**Assignment:** Whenever a picture appears in the records, exclude it, and transcribe everything else exactly.
^^^^^^^^^^^^^^^^
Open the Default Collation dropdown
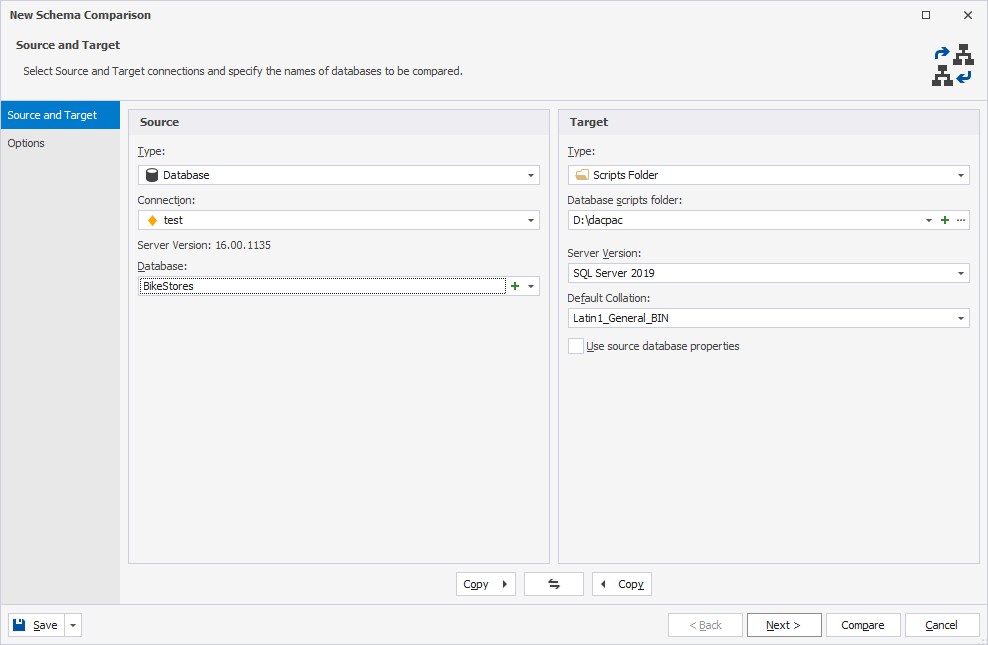 768,317
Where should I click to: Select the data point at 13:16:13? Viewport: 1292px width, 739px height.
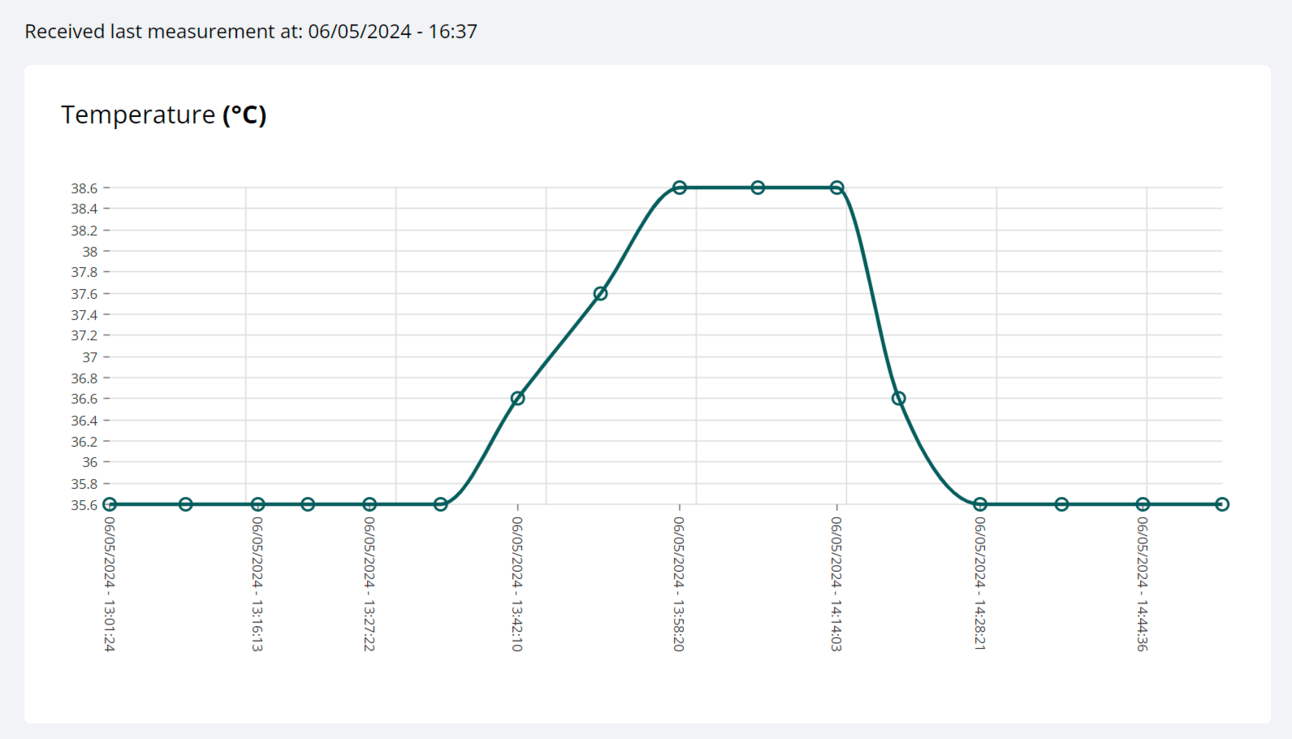click(x=258, y=505)
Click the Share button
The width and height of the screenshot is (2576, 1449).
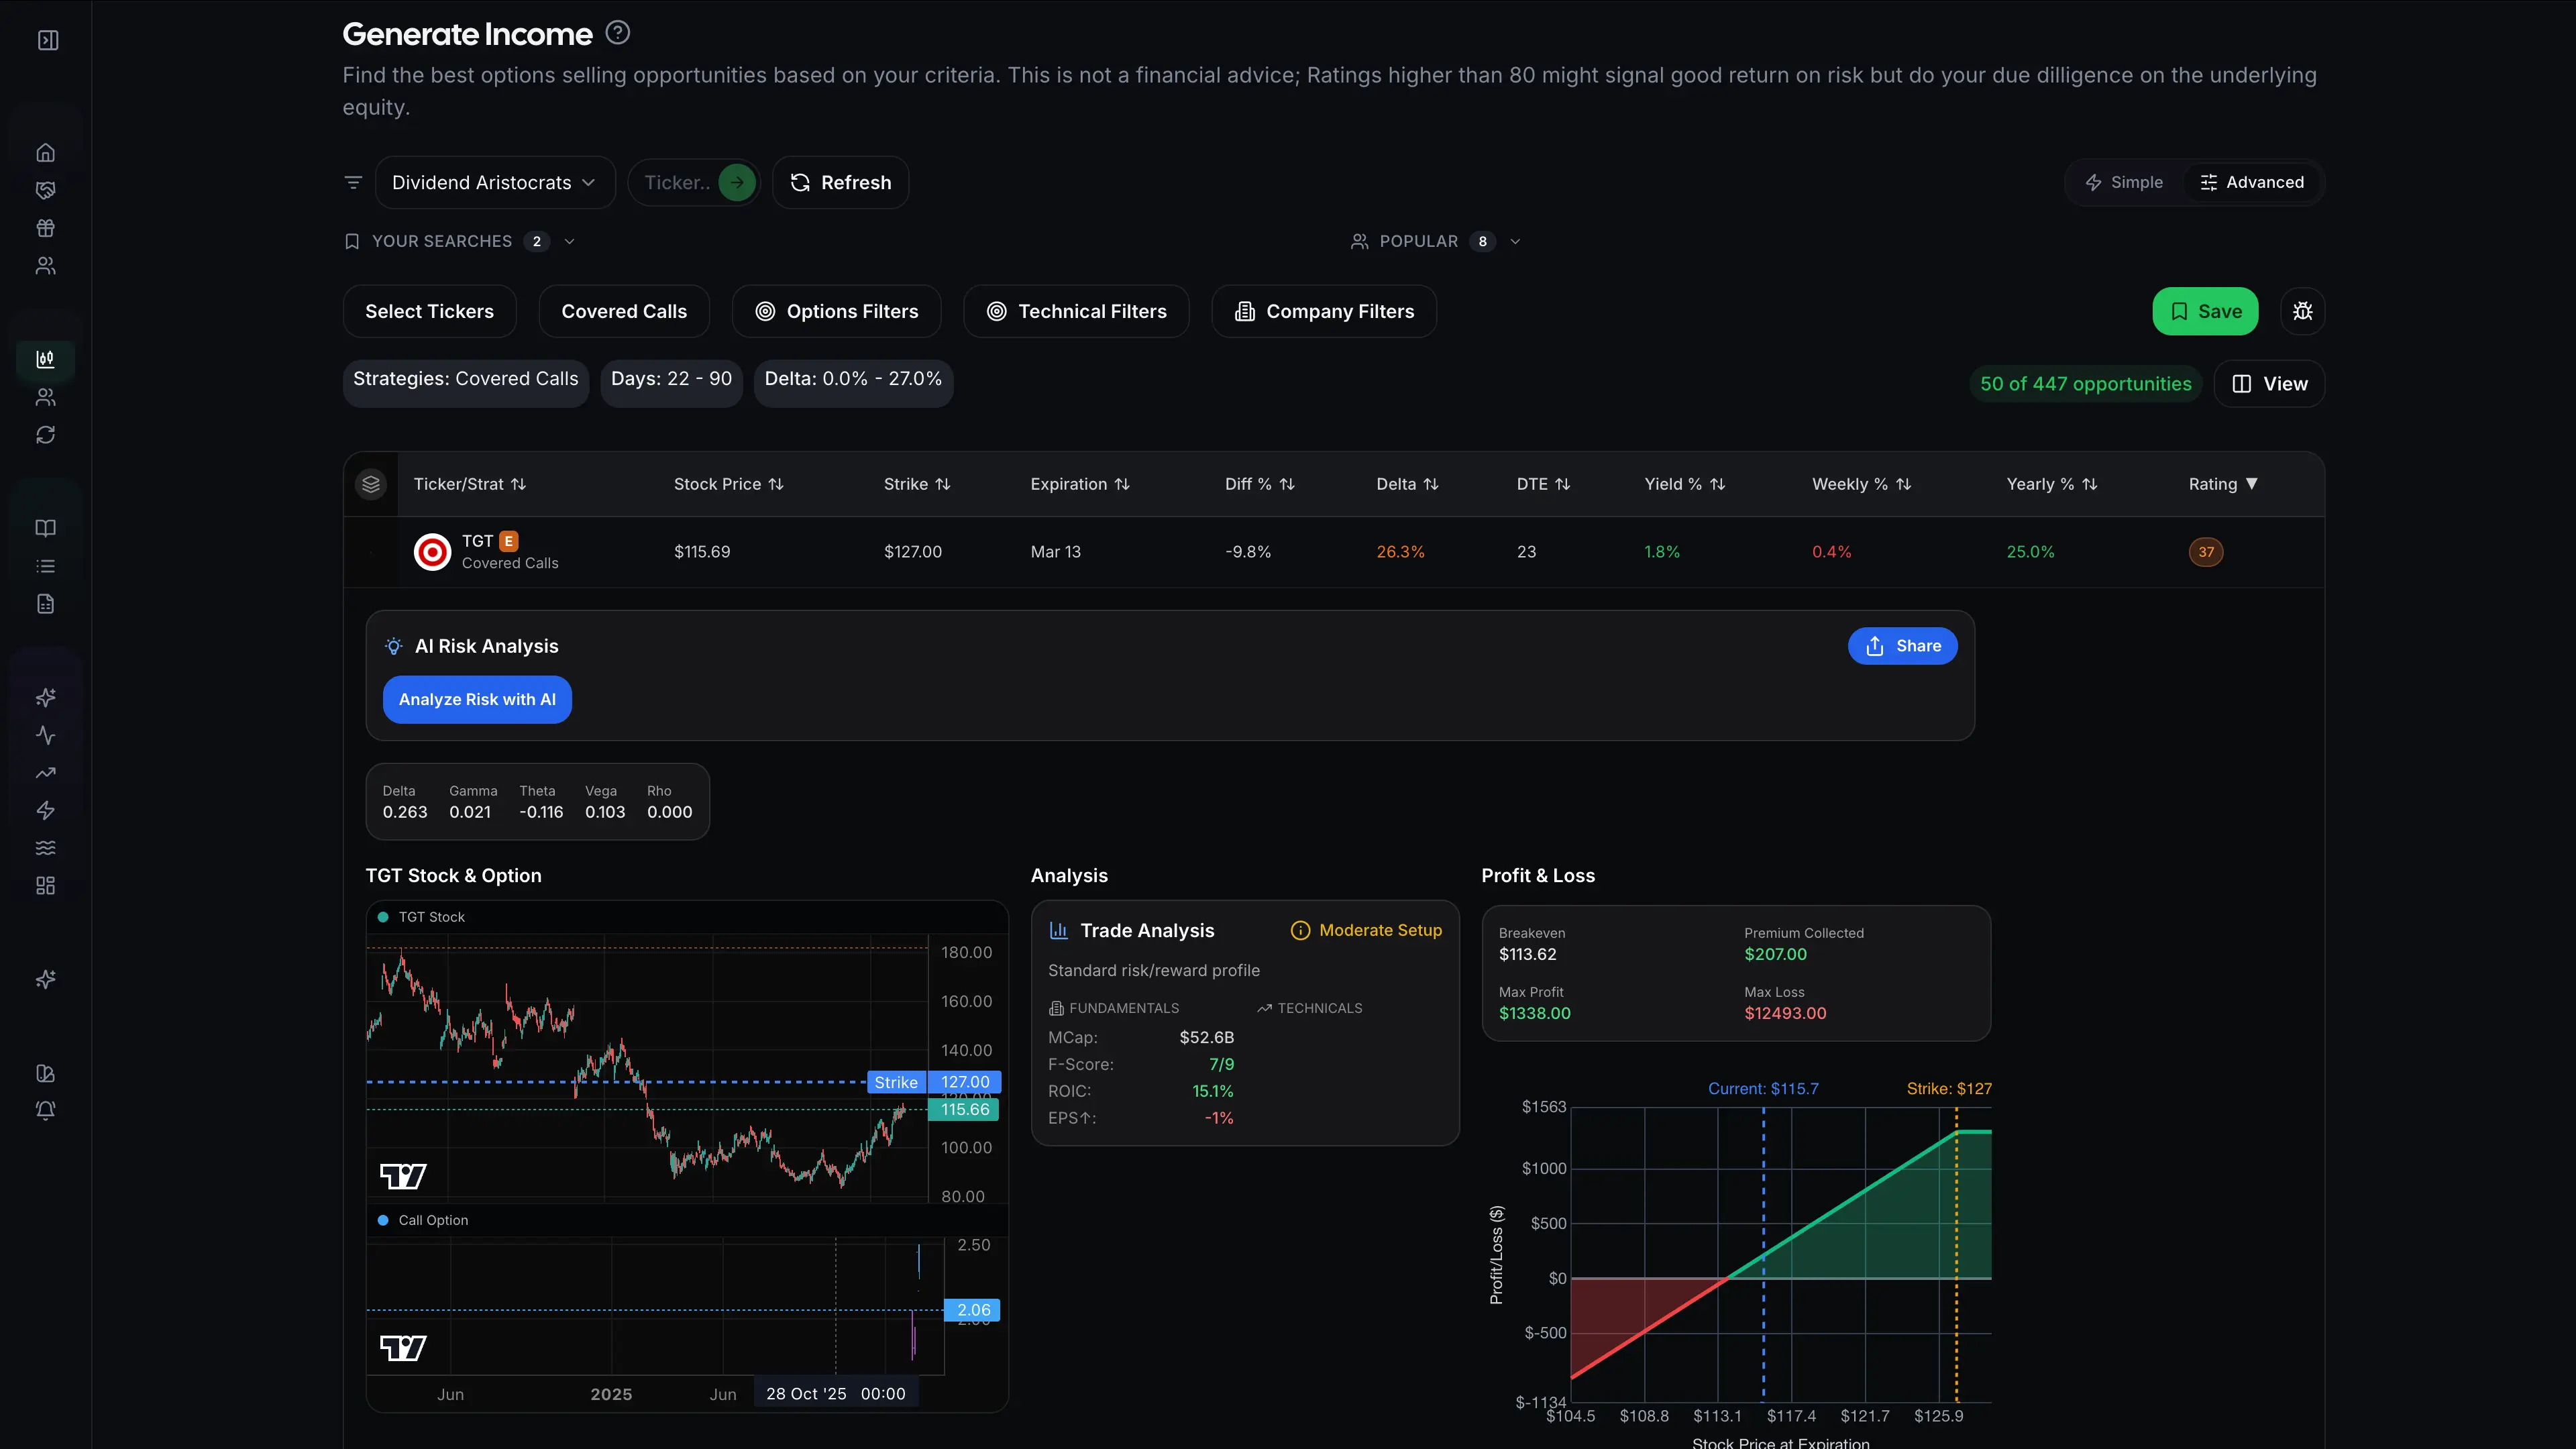click(1903, 646)
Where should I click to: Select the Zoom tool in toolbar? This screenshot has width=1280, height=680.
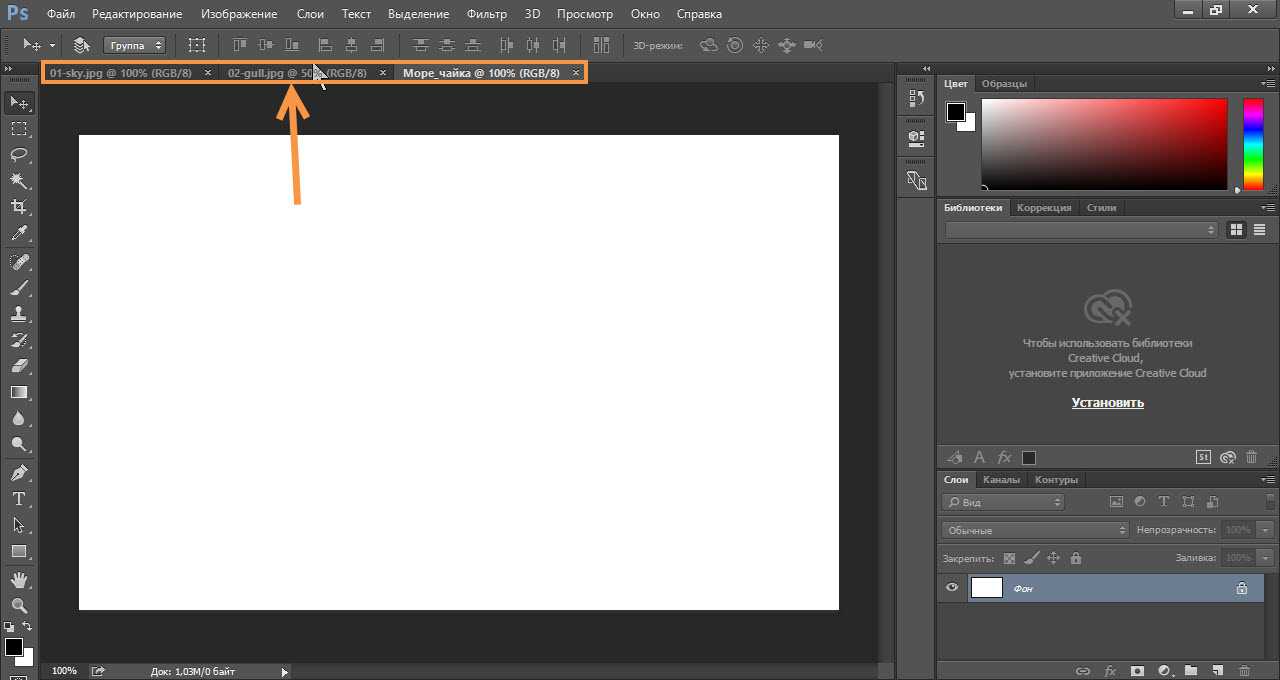click(19, 606)
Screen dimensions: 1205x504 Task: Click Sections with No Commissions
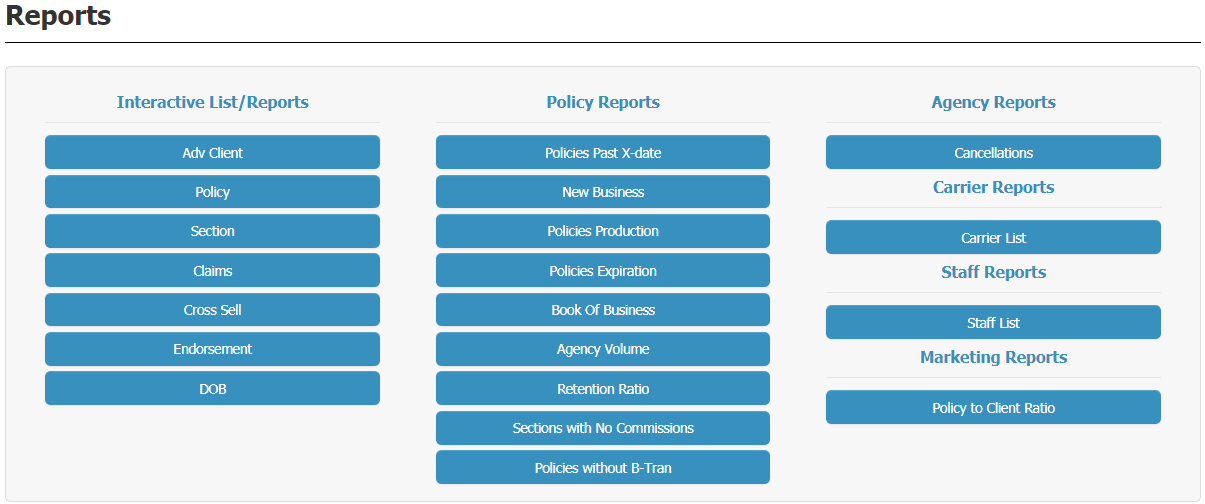[603, 428]

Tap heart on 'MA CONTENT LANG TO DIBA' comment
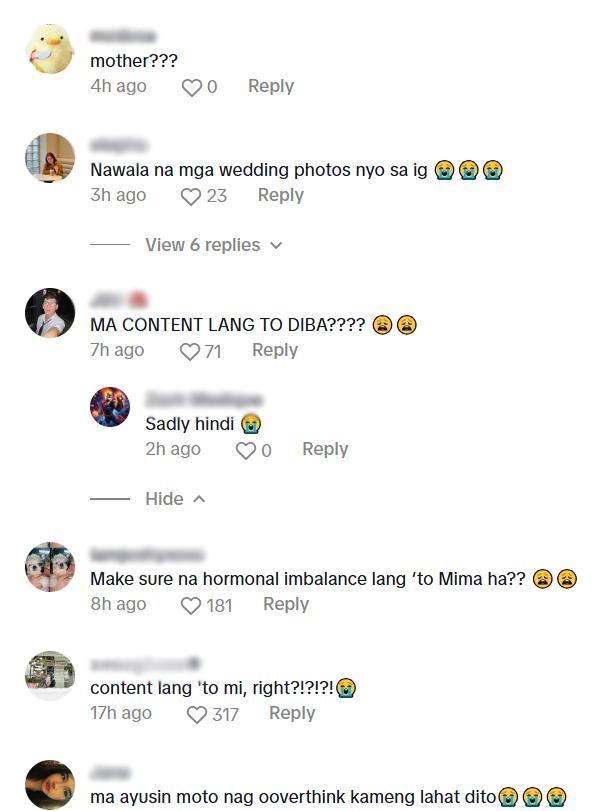click(190, 352)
^^^^^^^^^^^^^^^^
**Answer space:**
Open the Default Collation dropdown
 768,317
Where should I click to: Select the data point at 13:16:13? Viewport: 1292px width, 739px height.
click(x=258, y=505)
Click the Share button
The width and height of the screenshot is (2576, 1449).
click(1903, 646)
Where should I click to: Select the Zoom tool in toolbar? This screenshot has width=1280, height=680.
click(19, 606)
Screen dimensions: 1205x504 Task: Click Sections with No Commissions
[603, 428]

Tap heart on 'MA CONTENT LANG TO DIBA' comment
click(190, 352)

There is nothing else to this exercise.